* [WHAT IS REQUIRED] All of the data below should be copied exactly as it stands.

(Saved entries)
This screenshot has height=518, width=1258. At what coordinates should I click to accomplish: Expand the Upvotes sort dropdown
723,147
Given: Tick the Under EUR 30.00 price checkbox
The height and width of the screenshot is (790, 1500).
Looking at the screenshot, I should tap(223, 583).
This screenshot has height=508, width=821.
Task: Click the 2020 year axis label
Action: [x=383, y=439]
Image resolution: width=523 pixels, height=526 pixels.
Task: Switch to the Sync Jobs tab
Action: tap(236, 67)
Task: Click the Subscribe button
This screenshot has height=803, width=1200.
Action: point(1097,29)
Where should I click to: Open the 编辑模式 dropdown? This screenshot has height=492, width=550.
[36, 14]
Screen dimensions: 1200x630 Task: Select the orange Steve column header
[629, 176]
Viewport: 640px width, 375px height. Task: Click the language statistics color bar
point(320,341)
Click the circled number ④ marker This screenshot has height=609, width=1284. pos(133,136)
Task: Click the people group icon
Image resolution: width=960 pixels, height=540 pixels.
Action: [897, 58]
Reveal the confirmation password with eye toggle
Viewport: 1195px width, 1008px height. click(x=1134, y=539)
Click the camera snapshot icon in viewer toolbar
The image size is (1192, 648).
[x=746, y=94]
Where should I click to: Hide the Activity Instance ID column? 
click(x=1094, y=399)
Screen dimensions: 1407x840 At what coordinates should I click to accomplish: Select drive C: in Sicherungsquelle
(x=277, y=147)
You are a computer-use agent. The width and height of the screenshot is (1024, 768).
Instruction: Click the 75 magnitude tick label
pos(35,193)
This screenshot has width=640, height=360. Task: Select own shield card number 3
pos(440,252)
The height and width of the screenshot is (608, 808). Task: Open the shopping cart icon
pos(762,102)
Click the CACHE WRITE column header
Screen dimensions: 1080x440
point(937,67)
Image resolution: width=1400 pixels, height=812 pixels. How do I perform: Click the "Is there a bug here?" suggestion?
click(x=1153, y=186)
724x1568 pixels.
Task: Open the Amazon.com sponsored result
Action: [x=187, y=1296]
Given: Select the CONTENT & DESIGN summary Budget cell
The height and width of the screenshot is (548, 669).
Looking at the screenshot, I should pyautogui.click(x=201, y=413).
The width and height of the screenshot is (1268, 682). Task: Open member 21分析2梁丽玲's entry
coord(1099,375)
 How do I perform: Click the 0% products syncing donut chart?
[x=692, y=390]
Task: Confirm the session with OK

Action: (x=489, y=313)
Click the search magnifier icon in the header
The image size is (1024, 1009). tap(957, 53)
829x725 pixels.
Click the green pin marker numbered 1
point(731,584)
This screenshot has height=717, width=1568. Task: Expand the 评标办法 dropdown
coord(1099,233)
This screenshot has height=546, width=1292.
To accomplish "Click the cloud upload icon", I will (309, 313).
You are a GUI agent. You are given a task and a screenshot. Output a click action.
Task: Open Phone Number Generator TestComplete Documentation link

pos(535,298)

* [RESULT OF THE EXERCISE]
This screenshot has height=518, width=1258. At what coordinates should I click to accomplish: Expand the Upvotes sort dropdown
723,147
Given: Tick the Under EUR 30.00 price checkbox
The height and width of the screenshot is (790, 1500).
Looking at the screenshot, I should tap(223, 583).
This screenshot has height=508, width=821.
Task: Click the 2020 year axis label
Action: [x=383, y=439]
Image resolution: width=523 pixels, height=526 pixels.
Task: Switch to the Sync Jobs tab
Action: tap(236, 67)
Task: Click the Subscribe button
This screenshot has height=803, width=1200.
Action: point(1097,29)
Where should I click to: Open the 编辑模式 dropdown? This screenshot has height=492, width=550.
[36, 14]
Screen dimensions: 1200x630 Task: Select the orange Steve column header
[629, 176]
Viewport: 640px width, 375px height. Task: Click the language statistics color bar
point(320,341)
Click the circled number ④ marker This screenshot has height=609, width=1284. pos(133,136)
Task: Click the people group icon
Image resolution: width=960 pixels, height=540 pixels.
Action: [897, 58]
Reveal the confirmation password with eye toggle
Viewport: 1195px width, 1008px height. click(x=1134, y=539)
Click the camera snapshot icon in viewer toolbar
The image size is (1192, 648).
[x=746, y=94]
Where should I click to: Hide the Activity Instance ID column? 
click(x=1094, y=399)
Screen dimensions: 1407x840 At what coordinates should I click to accomplish: Select drive C: in Sicherungsquelle
(x=277, y=147)
You are a computer-use agent. The width and height of the screenshot is (1024, 768).
Instruction: Click the 75 magnitude tick label
pos(35,193)
This screenshot has width=640, height=360. Task: Select own shield card number 3
pos(440,252)
The height and width of the screenshot is (608, 808). Task: Open the shopping cart icon
pos(762,102)
Click the CACHE WRITE column header
Screen dimensions: 1080x440
point(937,67)
Image resolution: width=1400 pixels, height=812 pixels. How do I perform: Click the "Is there a bug here?" suggestion?
click(x=1153, y=186)
724x1568 pixels.
Task: Open the Amazon.com sponsored result
Action: [x=187, y=1296]
Given: Select the CONTENT & DESIGN summary Budget cell
The height and width of the screenshot is (548, 669).
Looking at the screenshot, I should pyautogui.click(x=201, y=413).
The width and height of the screenshot is (1268, 682). Task: Open member 21分析2梁丽玲's entry
coord(1099,375)
 How do I perform: Click the 0% products syncing donut chart?
[x=692, y=390]
Task: Confirm the session with OK

Action: (x=489, y=313)
Click the search magnifier icon in the header
The image size is (1024, 1009). tap(957, 53)
829x725 pixels.
Click the green pin marker numbered 1
point(731,584)
This screenshot has height=717, width=1568. Task: Expand the 评标办法 dropdown
coord(1099,233)
This screenshot has height=546, width=1292.
To accomplish "Click the cloud upload icon", I will (309, 313).
You are a GUI agent. You are given a task and a screenshot. Output a click action.
Task: Open Phone Number Generator TestComplete Documentation link

pos(535,298)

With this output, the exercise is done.